Sarebbe stato facile narrare per filo e per segno la vita di questo self made man, classica icona del Sogno Americano che dal nulla, diventa presidente.
E invece Spileberg si concentra più sulla sua capacità di fare politica, sulla sua arte di trovare il compromesso, sui coni d'ombra di un personaggio storicamente ancora discusso.
E questo è dovuto anche al fatto che questo film non si basa su una biografia vera e propria ma su un libro intitolato Team of Rivals:The Political Genius of Abraham Lincoln di Doris Kearns Goodwin che si concentrava soprattutto sul dualismo tra il politico e l' uomo, con una vita privata estremamente problematica per la perdita di un figlio e per un rapporto con la moglie non precisamente idilliaco.
E' un film dove l'azione è sostituita dalla parola , a parte la primissima parte in cui è ripresa vigorosamente la battaglia di Gettysburg, un pugno di sequenze che rimanda direttamente a Salvate il soldato Ryan.
Si parla, ci si confronta, una partita a scacchi continua dove tutti cercano di dare scacco al re , Lincoln, e lui cerca di dare scacco matto a tutti quelli che gli si parano davanti.
L'abolizione della schiavitù è quindi solo merce di scambio in un gioco molto più ampio. Interessante notare che due pesi massimi di questo gennaio cinematografico ( questo film e Django Unchained) parlino di schiavitù nell'America del XIX secolo ma naturalmente da prospettive diametralmente opposte, così come sono antitetici i due autori che li hanno creati.
E proprio per questo suo soffermarsi sul dietro le quinte delle stanze della politica è un film che sembra guardare molto più all'oggi che al passato.
Sembra quasi la storia di un Obama bianco di un paio di secoli fa.
Lincoln è inoltre nobilitato da una fotografia di grandissimo pregio ( Janusz Kaminski, una garanzia) e da un cast all stars che fa a gara a rubarsi la scena reciprocamente: a parte ilo misuratissimo Tommy Lee Jones nascosto sotto una parrucca inguardabile, una menzione a parte per Daniel Day Lewis è sensazionale con il suo modo di muoversi ( sembra camminare sulle uova) , il suo sguardo torvo e il volto incavato incorniciato da una barbetta caprina. Lo guardi e pensi a quanto di lui sia nascosto dentro Lincoln . Si annulla nel suo personaggio fondendosi a lui.

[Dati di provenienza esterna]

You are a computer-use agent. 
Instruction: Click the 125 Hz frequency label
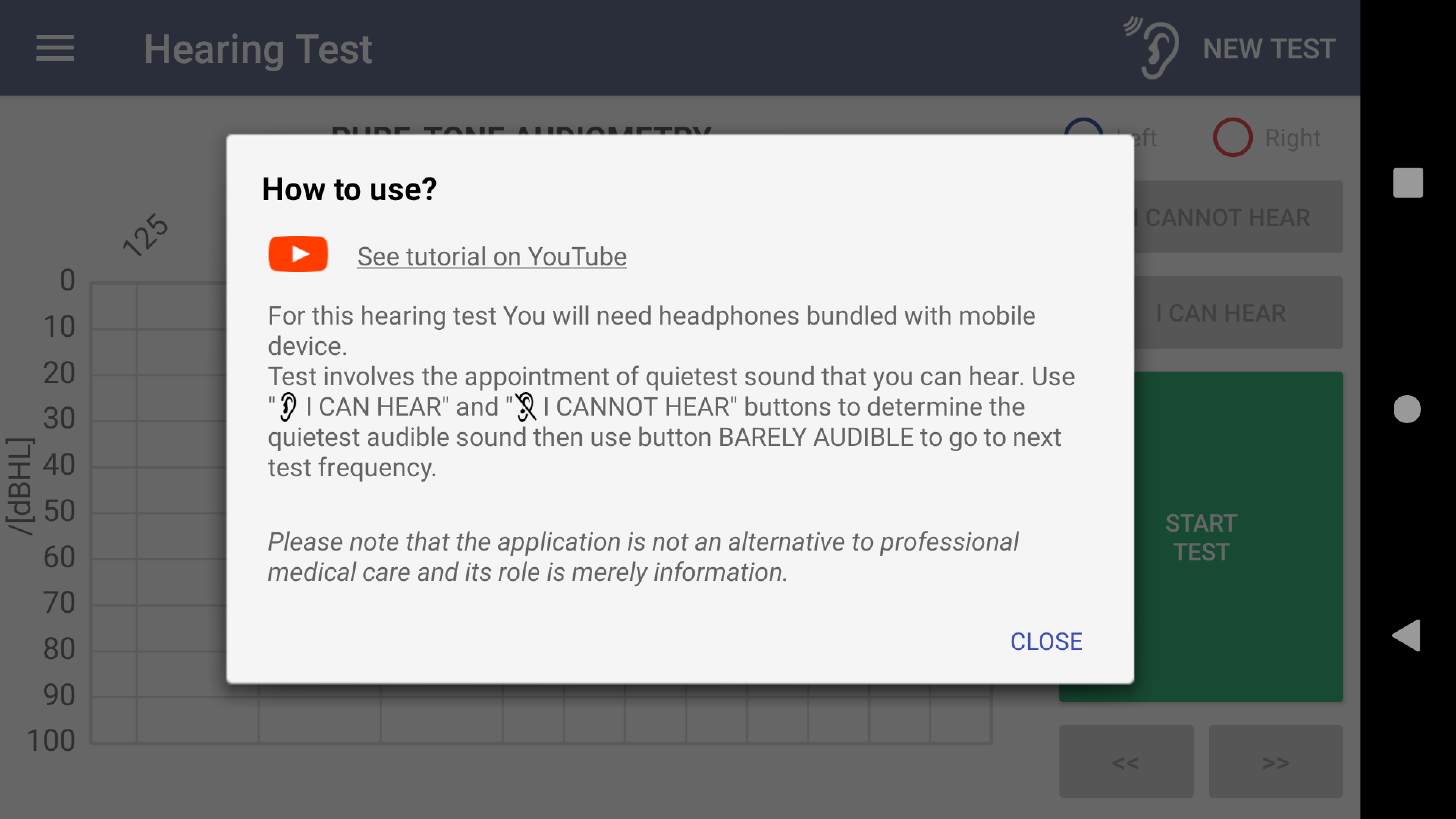tap(145, 235)
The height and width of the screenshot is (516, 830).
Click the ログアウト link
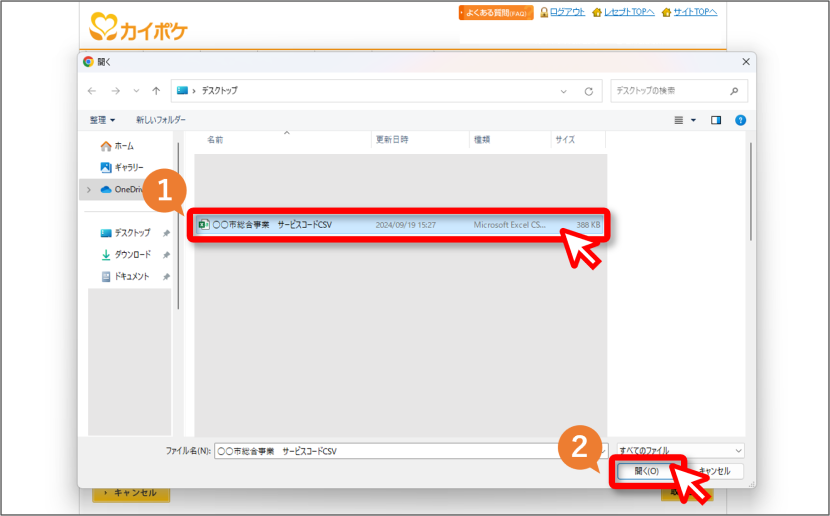(x=567, y=12)
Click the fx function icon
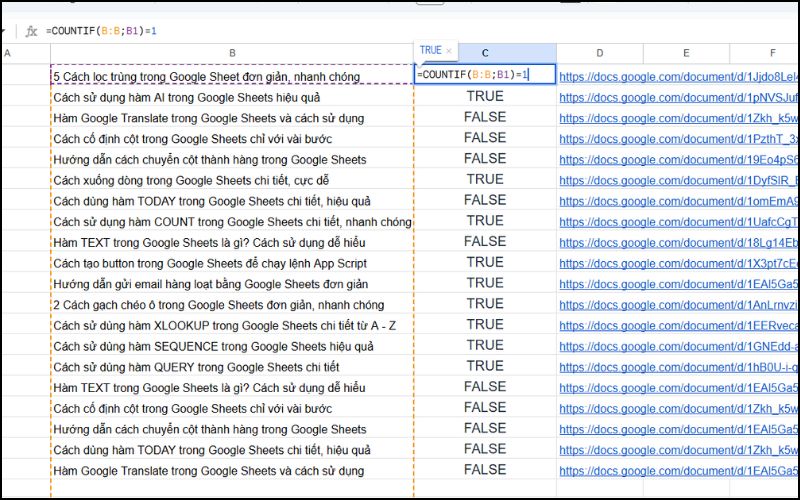Viewport: 800px width, 500px height. click(x=31, y=30)
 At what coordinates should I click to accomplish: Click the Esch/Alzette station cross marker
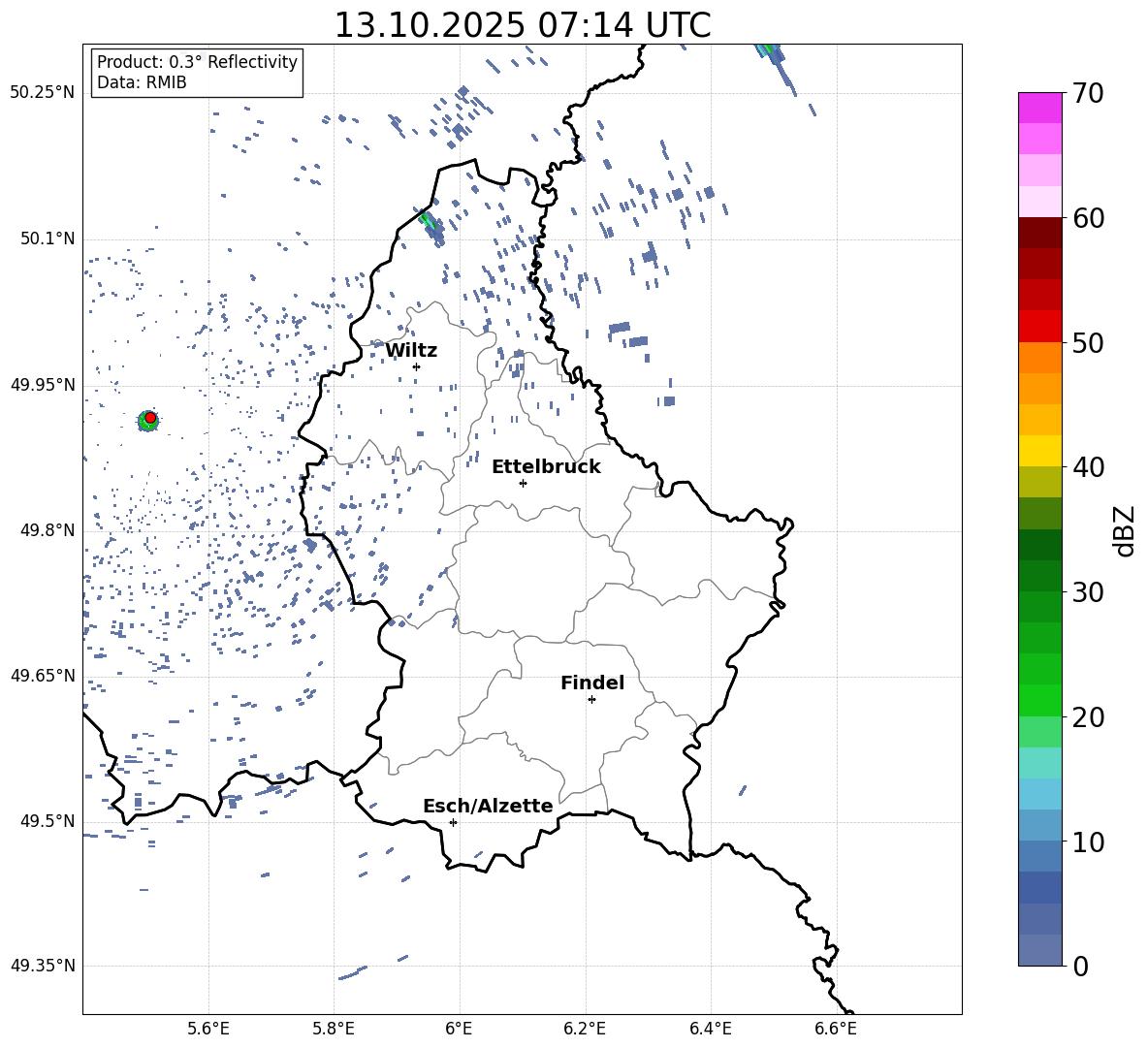(x=453, y=822)
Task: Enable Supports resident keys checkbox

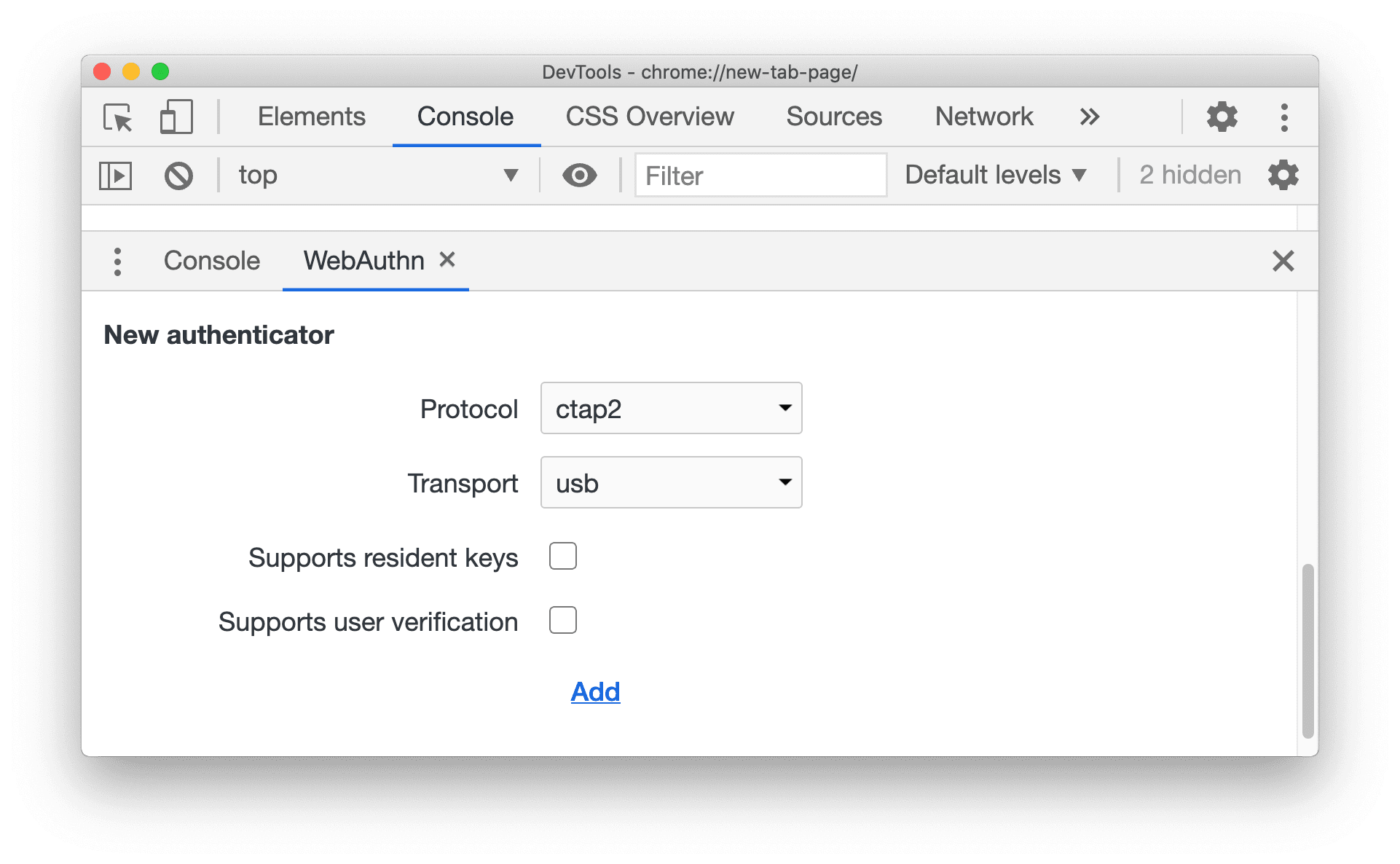Action: 562,556
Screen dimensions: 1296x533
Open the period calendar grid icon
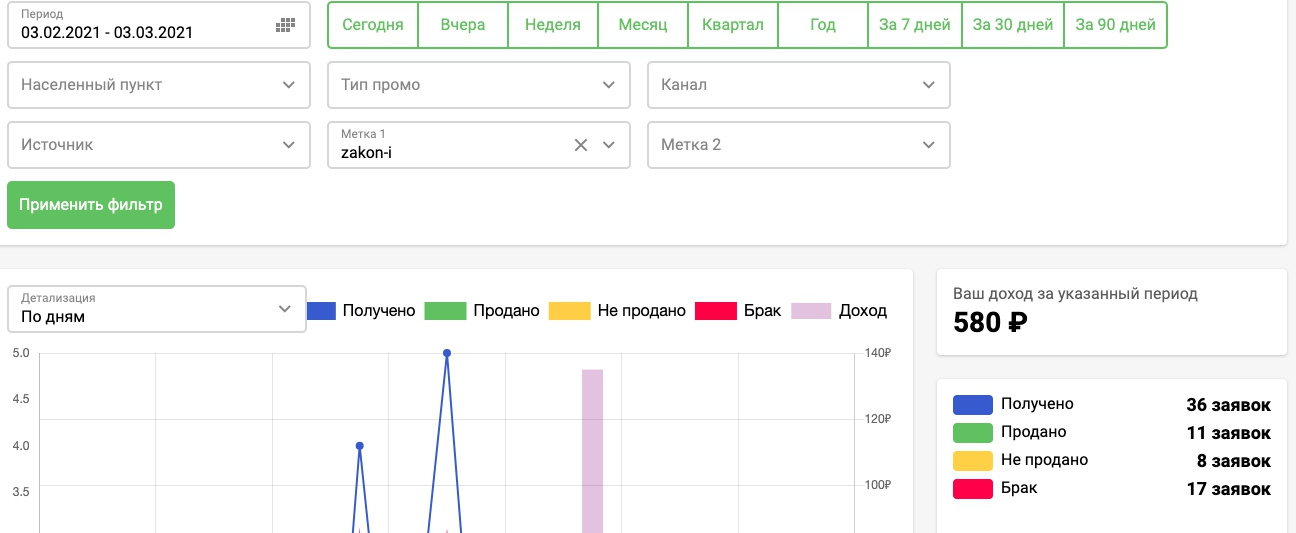tap(285, 26)
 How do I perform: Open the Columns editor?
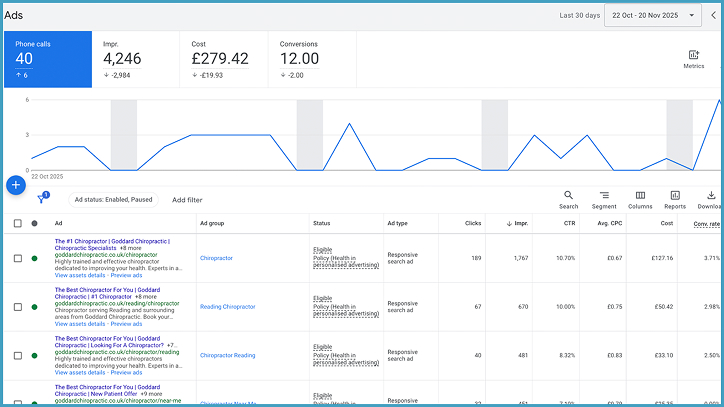coord(640,199)
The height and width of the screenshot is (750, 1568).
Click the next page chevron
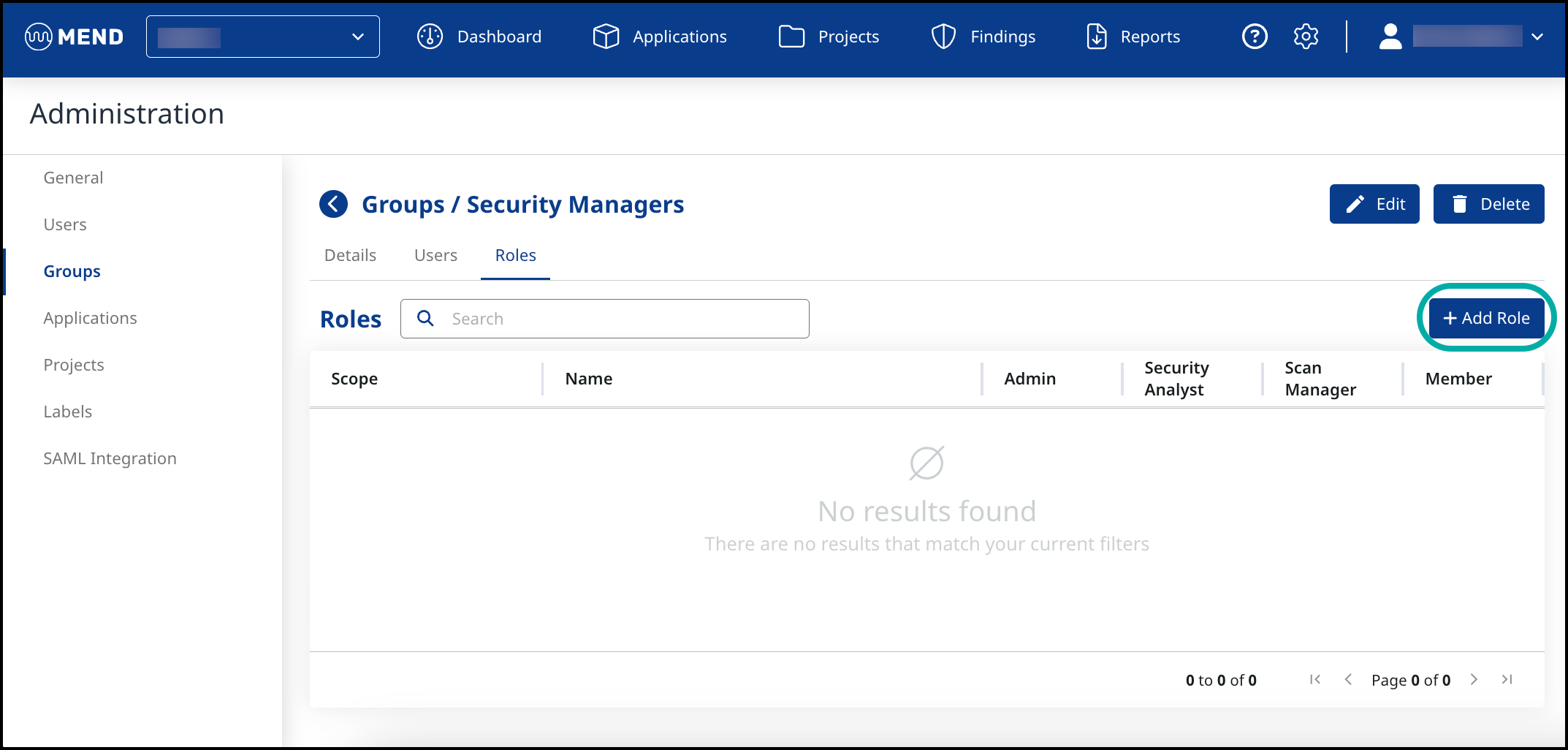tap(1474, 679)
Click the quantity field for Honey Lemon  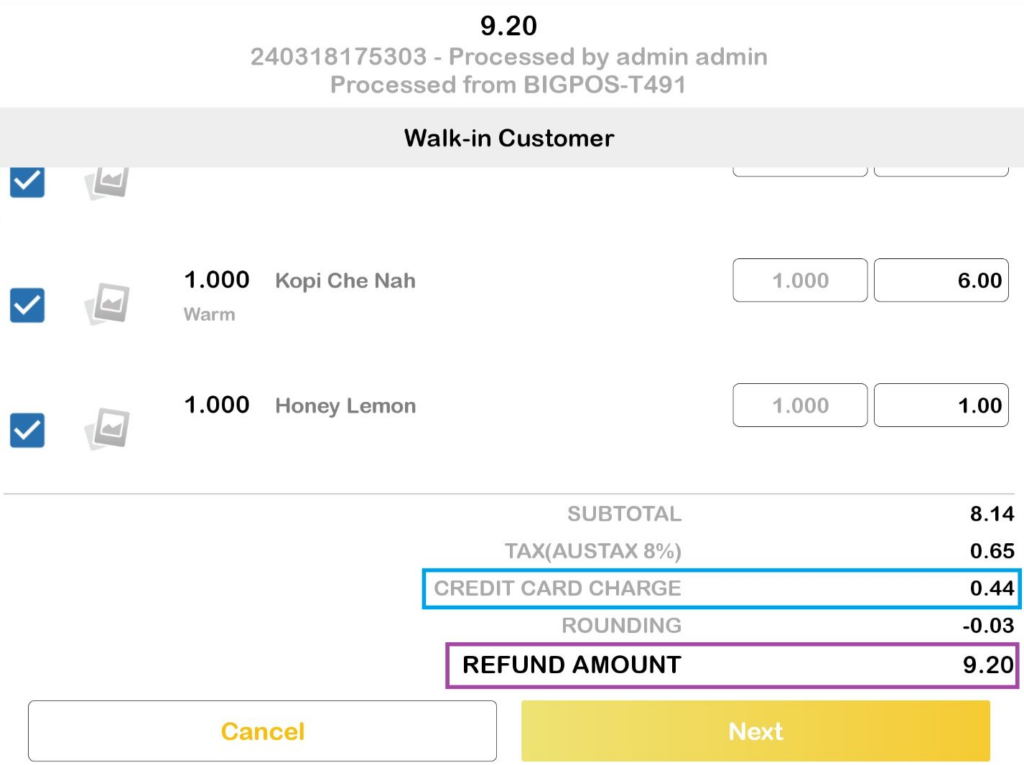tap(799, 405)
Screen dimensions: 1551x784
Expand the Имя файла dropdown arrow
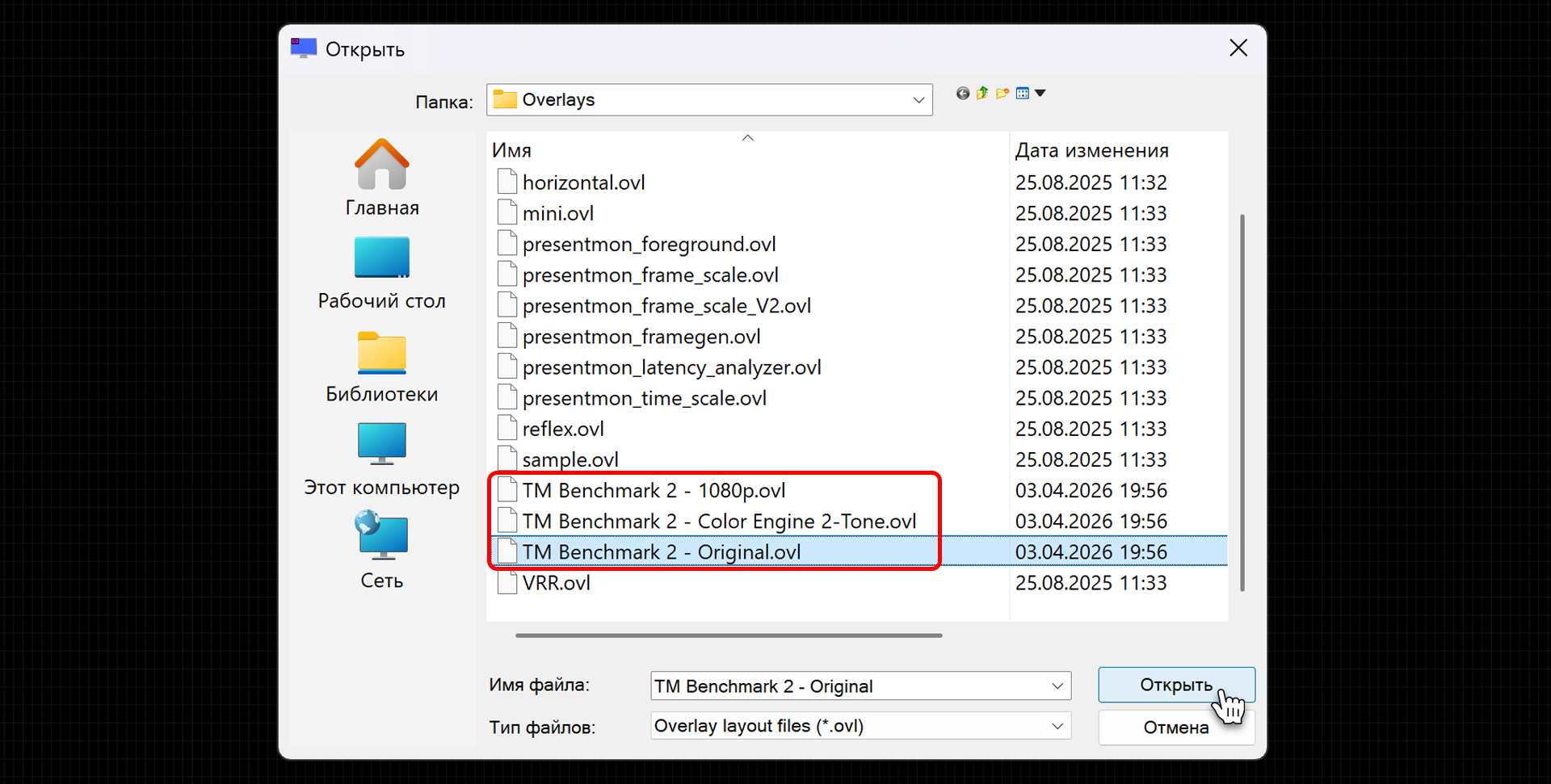[1057, 686]
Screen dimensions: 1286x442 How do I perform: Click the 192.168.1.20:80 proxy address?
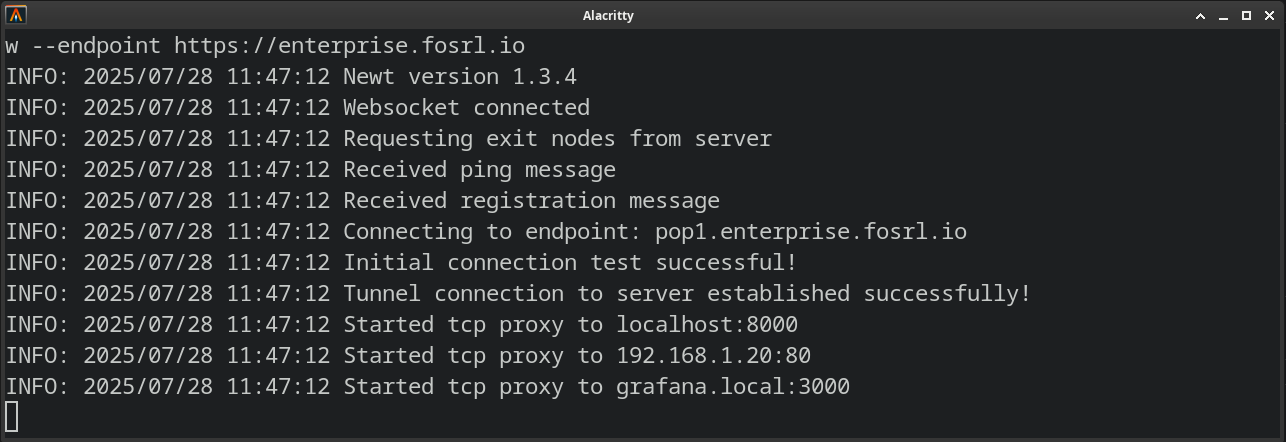point(713,356)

Detto della confezione inappuntabile, delle ricostruzioni storiche e ambientali ineccepibili e della prova stratosferica del cast occorre anche dire che tutto questo purtroppo, per quanto mi riguarda, non si è trasformato in grande cinema.
Tutta la magnificienza di Lincoln viene sacrificata alla sua verbosità sfiancante: come detto prima è un film dove si parla, si parla e ancora si parla.
E questo potrebbe risultare indigesto a più di qualcuno: pur non avendo problemi con i film in cui le parole si sostituiscono alle azioni, confesso che qualche sbadiglio nella parte centrale ci è scappato e anche nel finale l'emozione ha latitato come in tutto il resto delle due ore e mezza di proiezione
Ecco l'emozione: difficile trovarne in un film così perfetto esteticamente, così corretto politicamente, così tutto.Un'opera come questa dovrebbe trovare il giusto bilanciamento tra retorica ed emozione e invece se è vero che la retorica affiora solo a tratti , l'emozione non affiora per nulla.
Spielberg ha svolto il suo bel compitino da bravo democrat narrando un presidente molto avanti ai suoi tempi e screziando la sua figura con i suoi problemi personali oltre che con la sua mancanza di scrupoli in politica.
Il Lincoln di Spileberg e di Daniel Day Lewis arriva agli occhi ma non al cuore e questo è un vizio capitale per un film importante come questo .
Quello che resta è un'opera cinematografica curata nei minimi dettagli che tuttavia non sfonda, non ha la statura del classico a cui manifestamente aspira ,anzi arriva ad annoiare nel suo ripetere per circa due ore e mezza riunioni su riunioni.
Il troppo storpia.
E soprattutto dopo aver visto questo film ancora devo trovare chi mi spiega chi fosse davvero Lincoln.
Spielberg e Day Lewis lo hanno intarsiato ma è stato un lavoro solo di superficie: però ciò è bastato per vincere ai Golden Globes, per avere un mucchio di nominations all'Oscar e magari anche per vincerne qualcuno.
Però la noia arrivata al galoppo con War Horse ancora non accenna ad andare via.
Solo un piccolo passo avanti. Lentamente.